» WHAT YOU NEED TO DO: Retype the entries below without any changes, starting with the line that contains "Screen dimensions: 1036x1166" and going on through the line that contains "Looking at the screenshot, I should coord(26,50).", both included.

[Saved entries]
◆ ◆ ◆ ◆

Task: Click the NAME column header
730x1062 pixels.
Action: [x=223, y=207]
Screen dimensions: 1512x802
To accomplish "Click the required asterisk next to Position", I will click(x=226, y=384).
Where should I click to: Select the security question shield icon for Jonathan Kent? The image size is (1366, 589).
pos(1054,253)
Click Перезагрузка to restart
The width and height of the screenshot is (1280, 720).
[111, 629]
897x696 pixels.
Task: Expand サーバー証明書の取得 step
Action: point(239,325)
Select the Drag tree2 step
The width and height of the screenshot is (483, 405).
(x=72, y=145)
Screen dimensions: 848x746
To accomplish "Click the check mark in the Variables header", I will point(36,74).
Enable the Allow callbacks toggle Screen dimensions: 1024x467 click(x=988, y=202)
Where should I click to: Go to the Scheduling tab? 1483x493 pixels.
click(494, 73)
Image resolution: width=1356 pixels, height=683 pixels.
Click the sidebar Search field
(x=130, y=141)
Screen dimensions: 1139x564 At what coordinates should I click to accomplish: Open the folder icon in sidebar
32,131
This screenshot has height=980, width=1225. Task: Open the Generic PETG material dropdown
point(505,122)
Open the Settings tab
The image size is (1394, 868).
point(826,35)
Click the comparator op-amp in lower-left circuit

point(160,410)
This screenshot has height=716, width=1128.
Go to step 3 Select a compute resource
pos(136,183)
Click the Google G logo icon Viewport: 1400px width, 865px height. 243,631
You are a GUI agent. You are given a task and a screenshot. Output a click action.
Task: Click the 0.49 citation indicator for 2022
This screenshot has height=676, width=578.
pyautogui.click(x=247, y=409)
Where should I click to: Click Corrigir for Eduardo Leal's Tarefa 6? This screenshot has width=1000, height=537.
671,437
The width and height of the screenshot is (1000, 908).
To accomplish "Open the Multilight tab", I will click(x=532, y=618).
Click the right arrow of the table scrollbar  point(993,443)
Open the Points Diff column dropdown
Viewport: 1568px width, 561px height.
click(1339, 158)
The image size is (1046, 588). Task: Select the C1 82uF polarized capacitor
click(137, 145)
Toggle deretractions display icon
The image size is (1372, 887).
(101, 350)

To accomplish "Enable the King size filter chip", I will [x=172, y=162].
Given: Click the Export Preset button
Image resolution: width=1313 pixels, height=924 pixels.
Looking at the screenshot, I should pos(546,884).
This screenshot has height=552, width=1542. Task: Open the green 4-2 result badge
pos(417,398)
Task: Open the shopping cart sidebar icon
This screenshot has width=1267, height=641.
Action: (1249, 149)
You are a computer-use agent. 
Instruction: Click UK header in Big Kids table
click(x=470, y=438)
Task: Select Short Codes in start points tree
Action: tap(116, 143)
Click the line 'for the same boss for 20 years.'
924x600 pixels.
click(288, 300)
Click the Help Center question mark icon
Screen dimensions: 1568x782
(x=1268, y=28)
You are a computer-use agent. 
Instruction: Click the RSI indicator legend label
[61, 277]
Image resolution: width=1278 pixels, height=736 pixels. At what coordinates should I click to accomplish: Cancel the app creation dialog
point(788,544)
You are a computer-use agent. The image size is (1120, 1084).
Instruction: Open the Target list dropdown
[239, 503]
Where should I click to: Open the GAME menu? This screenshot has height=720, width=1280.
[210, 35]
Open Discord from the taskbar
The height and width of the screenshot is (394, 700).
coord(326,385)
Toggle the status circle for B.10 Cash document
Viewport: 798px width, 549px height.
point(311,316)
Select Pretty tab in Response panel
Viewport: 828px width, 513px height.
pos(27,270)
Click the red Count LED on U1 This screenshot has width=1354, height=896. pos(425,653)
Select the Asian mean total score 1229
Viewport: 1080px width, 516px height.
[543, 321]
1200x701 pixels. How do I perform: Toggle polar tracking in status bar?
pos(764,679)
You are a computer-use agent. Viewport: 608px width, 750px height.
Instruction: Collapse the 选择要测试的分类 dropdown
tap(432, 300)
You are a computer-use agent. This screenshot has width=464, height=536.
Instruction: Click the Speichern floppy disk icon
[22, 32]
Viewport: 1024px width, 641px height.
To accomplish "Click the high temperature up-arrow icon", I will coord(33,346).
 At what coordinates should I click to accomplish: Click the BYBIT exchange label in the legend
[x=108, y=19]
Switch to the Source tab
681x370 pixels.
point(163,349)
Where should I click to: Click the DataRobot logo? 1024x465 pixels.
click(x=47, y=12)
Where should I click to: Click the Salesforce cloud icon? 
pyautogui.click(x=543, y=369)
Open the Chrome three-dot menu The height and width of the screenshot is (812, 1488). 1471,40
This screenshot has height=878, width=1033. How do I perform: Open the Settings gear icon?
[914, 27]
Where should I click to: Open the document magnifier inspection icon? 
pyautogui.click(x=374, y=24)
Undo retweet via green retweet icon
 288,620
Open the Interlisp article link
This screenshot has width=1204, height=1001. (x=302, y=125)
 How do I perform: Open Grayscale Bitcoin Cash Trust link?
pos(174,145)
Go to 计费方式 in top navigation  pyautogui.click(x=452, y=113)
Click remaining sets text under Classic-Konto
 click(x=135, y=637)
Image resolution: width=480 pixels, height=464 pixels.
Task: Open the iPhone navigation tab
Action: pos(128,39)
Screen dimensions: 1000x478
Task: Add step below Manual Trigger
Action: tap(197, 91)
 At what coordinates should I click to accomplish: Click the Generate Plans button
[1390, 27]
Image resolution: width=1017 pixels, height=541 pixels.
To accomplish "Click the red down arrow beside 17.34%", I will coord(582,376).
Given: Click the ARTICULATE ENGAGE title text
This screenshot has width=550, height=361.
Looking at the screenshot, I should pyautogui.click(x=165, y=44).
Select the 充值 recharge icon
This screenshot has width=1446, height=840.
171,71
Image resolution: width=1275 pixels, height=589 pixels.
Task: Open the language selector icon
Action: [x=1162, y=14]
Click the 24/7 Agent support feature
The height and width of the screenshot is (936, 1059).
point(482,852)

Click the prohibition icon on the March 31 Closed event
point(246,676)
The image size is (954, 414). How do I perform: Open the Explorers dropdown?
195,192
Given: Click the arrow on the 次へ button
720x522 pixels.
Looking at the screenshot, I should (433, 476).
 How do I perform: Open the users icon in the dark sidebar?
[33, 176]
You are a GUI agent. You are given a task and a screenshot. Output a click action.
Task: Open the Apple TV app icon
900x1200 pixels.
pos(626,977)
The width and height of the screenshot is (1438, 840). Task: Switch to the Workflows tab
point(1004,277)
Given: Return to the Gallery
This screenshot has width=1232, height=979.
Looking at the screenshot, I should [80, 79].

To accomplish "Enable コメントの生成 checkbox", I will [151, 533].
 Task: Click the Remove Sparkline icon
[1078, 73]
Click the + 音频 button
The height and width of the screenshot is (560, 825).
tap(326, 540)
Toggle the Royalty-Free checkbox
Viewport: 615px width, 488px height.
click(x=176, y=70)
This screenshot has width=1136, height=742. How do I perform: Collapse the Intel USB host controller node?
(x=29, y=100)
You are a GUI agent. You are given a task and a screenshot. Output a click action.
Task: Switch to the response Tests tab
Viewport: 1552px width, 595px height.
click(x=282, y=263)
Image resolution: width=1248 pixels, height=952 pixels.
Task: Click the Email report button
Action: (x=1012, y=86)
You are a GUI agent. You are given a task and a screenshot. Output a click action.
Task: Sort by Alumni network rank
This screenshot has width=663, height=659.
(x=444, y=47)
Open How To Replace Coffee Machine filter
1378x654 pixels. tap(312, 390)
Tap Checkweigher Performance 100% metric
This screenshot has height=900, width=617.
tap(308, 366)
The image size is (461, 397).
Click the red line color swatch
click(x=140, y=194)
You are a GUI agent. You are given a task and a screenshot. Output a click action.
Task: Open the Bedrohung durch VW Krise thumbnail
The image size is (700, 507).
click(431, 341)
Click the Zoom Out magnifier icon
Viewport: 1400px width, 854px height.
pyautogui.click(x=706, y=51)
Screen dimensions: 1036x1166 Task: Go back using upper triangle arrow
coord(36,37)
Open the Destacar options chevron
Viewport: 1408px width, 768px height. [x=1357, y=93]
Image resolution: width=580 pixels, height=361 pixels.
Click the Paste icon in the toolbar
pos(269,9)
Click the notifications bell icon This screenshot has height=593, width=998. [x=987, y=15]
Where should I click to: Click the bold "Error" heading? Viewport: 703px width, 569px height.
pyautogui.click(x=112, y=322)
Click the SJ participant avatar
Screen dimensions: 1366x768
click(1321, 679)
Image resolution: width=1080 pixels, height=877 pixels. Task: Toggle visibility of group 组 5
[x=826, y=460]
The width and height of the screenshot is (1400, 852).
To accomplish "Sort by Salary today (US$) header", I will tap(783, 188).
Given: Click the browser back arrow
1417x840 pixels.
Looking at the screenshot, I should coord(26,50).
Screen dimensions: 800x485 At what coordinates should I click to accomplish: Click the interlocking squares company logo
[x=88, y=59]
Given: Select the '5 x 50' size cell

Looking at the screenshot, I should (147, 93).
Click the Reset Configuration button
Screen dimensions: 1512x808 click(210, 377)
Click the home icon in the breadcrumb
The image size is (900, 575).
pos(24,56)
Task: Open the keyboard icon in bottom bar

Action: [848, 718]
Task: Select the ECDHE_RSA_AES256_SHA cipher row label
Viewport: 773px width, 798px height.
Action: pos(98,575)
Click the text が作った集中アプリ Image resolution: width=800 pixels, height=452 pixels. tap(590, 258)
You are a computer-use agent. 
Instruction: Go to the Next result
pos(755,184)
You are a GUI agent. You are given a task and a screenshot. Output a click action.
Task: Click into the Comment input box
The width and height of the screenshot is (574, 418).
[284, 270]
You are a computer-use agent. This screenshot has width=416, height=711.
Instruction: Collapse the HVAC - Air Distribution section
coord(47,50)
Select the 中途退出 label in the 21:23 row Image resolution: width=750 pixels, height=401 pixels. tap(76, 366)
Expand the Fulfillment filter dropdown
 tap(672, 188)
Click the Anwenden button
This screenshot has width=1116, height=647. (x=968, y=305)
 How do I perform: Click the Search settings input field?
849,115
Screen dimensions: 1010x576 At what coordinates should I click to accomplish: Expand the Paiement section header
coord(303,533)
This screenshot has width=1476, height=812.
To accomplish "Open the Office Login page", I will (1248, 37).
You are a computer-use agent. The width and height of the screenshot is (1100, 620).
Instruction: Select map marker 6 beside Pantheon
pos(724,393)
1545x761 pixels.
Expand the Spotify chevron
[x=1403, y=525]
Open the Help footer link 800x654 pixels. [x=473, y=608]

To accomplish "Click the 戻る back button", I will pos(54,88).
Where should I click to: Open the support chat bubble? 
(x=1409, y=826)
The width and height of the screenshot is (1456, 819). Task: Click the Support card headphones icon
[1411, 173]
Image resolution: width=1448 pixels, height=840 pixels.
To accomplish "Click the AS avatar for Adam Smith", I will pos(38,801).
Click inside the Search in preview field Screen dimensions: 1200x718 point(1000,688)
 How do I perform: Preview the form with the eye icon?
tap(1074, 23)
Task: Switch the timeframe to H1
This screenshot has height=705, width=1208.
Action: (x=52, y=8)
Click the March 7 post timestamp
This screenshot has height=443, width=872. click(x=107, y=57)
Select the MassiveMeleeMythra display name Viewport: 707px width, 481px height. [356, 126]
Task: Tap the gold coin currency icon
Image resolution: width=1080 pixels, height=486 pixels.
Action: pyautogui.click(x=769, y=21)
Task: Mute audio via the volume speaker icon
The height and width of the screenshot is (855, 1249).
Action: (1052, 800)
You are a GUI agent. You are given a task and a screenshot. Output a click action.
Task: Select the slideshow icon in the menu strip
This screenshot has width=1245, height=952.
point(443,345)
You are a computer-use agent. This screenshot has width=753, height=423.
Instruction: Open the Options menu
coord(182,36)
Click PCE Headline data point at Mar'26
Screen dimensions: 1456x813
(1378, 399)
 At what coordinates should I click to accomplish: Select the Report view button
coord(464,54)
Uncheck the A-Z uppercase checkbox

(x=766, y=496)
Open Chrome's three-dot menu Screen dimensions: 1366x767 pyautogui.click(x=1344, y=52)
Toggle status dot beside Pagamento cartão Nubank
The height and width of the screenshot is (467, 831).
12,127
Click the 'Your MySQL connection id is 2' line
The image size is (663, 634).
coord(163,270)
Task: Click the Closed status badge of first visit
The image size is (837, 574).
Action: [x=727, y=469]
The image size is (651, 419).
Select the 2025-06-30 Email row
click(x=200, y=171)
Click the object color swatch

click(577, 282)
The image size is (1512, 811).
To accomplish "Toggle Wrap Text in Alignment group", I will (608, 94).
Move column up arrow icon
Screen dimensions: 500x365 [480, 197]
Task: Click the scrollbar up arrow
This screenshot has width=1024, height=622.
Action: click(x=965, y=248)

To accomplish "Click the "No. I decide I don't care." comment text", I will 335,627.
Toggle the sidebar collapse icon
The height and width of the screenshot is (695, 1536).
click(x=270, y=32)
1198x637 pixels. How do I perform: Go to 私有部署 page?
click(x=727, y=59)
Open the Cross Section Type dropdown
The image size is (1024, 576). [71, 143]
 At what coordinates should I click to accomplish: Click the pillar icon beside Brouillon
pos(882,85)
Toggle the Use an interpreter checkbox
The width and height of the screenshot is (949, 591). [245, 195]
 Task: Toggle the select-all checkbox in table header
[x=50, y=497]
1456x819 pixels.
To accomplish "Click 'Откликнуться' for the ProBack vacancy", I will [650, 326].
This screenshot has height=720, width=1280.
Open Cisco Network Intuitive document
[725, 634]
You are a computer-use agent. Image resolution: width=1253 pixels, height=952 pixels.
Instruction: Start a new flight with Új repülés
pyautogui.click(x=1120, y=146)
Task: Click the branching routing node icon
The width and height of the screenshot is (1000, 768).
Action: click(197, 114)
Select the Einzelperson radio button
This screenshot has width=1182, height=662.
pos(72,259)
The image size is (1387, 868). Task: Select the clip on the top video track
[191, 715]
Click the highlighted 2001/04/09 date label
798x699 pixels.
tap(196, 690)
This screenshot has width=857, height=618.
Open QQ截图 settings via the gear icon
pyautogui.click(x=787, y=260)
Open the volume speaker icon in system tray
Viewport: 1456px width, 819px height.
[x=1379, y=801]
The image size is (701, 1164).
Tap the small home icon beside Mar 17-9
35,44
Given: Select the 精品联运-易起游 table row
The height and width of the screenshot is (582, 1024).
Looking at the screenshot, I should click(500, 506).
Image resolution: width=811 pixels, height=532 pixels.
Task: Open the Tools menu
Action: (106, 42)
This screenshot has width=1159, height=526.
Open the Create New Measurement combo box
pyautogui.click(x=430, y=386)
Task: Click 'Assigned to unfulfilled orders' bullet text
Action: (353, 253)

◆ ◆ ◆ ◆

» EXERCISE SOLUTION:
Screen dimensions: 1036x1166 Task: Go back using upper triangle arrow
coord(36,37)
Open the Destacar options chevron
Viewport: 1408px width, 768px height. [x=1357, y=93]
Image resolution: width=580 pixels, height=361 pixels.
Click the Paste icon in the toolbar
pos(269,9)
Click the notifications bell icon This screenshot has height=593, width=998. [x=987, y=15]
Where should I click to: Click the bold "Error" heading? Viewport: 703px width, 569px height.
pyautogui.click(x=112, y=322)
Click the SJ participant avatar
Screen dimensions: 1366x768
click(1321, 679)
Image resolution: width=1080 pixels, height=877 pixels. Task: Toggle visibility of group 组 5
[x=826, y=460]
The width and height of the screenshot is (1400, 852).
To accomplish "Sort by Salary today (US$) header", I will tap(783, 188).
Given: Click the browser back arrow
1417x840 pixels.
Looking at the screenshot, I should coord(26,50).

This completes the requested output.